The Vatican’s controversial takeover of the Leadership Conference of Women Religious — which represents 53,000 nuns, America’s largest group of sisters — halted in Rome today, ending a four year standoff.

The nuns won.

Both sides have agreed not to give interviews for 30 days, according to an LCWR spokeswoman.

What a difference a papacy makes.

In a photograph circulated by the Vatican City newspaper L’Osservatore Romano, four sisters sit smiling across from Pope Francis, none wearing habits. The pope also smiles, but made no statement and is not quoted in the documents released by the LCWR, and Congregation for the Doctrine of the Faith, the office that polices theologians and church officials on doctrinal disputes.

“Pope Francis met with them for fifty minutes,” FutureChurch co-founder Sister Christine Schenk told GroundTruth. “We’ve never had the leadership meet in a private office with the pope. That is a very significant valuing of the leadership and the role of women in the church. On balance, there are tremendous positives from this resolution.”

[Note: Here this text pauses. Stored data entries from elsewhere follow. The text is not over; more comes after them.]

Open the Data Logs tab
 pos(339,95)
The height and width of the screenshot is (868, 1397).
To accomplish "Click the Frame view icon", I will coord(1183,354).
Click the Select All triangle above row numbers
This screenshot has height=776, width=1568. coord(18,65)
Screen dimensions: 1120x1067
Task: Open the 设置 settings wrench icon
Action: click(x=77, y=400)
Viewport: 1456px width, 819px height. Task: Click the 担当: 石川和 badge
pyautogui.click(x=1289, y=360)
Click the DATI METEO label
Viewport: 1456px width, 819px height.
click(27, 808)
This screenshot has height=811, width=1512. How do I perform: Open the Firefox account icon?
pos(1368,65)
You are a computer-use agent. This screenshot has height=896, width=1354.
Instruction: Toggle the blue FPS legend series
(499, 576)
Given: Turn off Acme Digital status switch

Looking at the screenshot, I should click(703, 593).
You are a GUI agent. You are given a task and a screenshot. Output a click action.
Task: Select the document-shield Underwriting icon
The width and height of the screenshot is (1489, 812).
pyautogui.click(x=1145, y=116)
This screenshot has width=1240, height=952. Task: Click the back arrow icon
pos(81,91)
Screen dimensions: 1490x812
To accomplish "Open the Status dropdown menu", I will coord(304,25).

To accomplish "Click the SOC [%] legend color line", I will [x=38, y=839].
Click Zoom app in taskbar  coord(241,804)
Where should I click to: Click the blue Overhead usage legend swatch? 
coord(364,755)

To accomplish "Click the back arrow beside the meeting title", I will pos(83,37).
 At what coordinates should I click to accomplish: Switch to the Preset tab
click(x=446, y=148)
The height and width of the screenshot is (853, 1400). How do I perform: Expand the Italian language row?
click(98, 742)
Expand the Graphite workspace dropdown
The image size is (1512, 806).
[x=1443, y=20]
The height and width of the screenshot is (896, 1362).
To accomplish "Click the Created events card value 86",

Under Pope Benedict, the CDF announced in 2012 that Seattle Archbishop Peter Sartain would function as LCWR overseer, approving their literature and vetting conference speakers. It was strikingly blunt, scolding the women superiors for “radical, feminist themes incompatible with the Catholic faith.” …

“A broad range of Catholic foundations privately expressed to bishops and cardinals their utter dismay and strong opposition to this wholly unnecessary investigation of women religious,” a prominent philanthropist who spoke on background told GroundTruth earlier this year.

A number of foundations offered assistance, either materially or in advisory capacities, to mother superiors whose communities were selling assets to manage long-term elder care as their numbers declined.

The Conrad N. Hilton Foundation — which has provided major support to National Catholic Reporter for its Global Sisters Report coverage — also awarded $2.5 million to the National Religious Retirement Office, which assists religious communities in America in bridging the gap in retirement fund shortfalls.

Meanwhile, Cardinal Levada, Archbishop Sartain and Toledo Bishop Leonard Blair — a key investigator of LCWR — had all been tarnished with media coverage of their giving soft-glove treatment to clergy sex abusers. Levada had the dubious distinction, while San Francisco prelate, of being the only bishop in America to be successfully sued by a priest who claimed whistle-blower status after Levada removed him from his parish for reporting his pastor to police for alleged advances on a youth.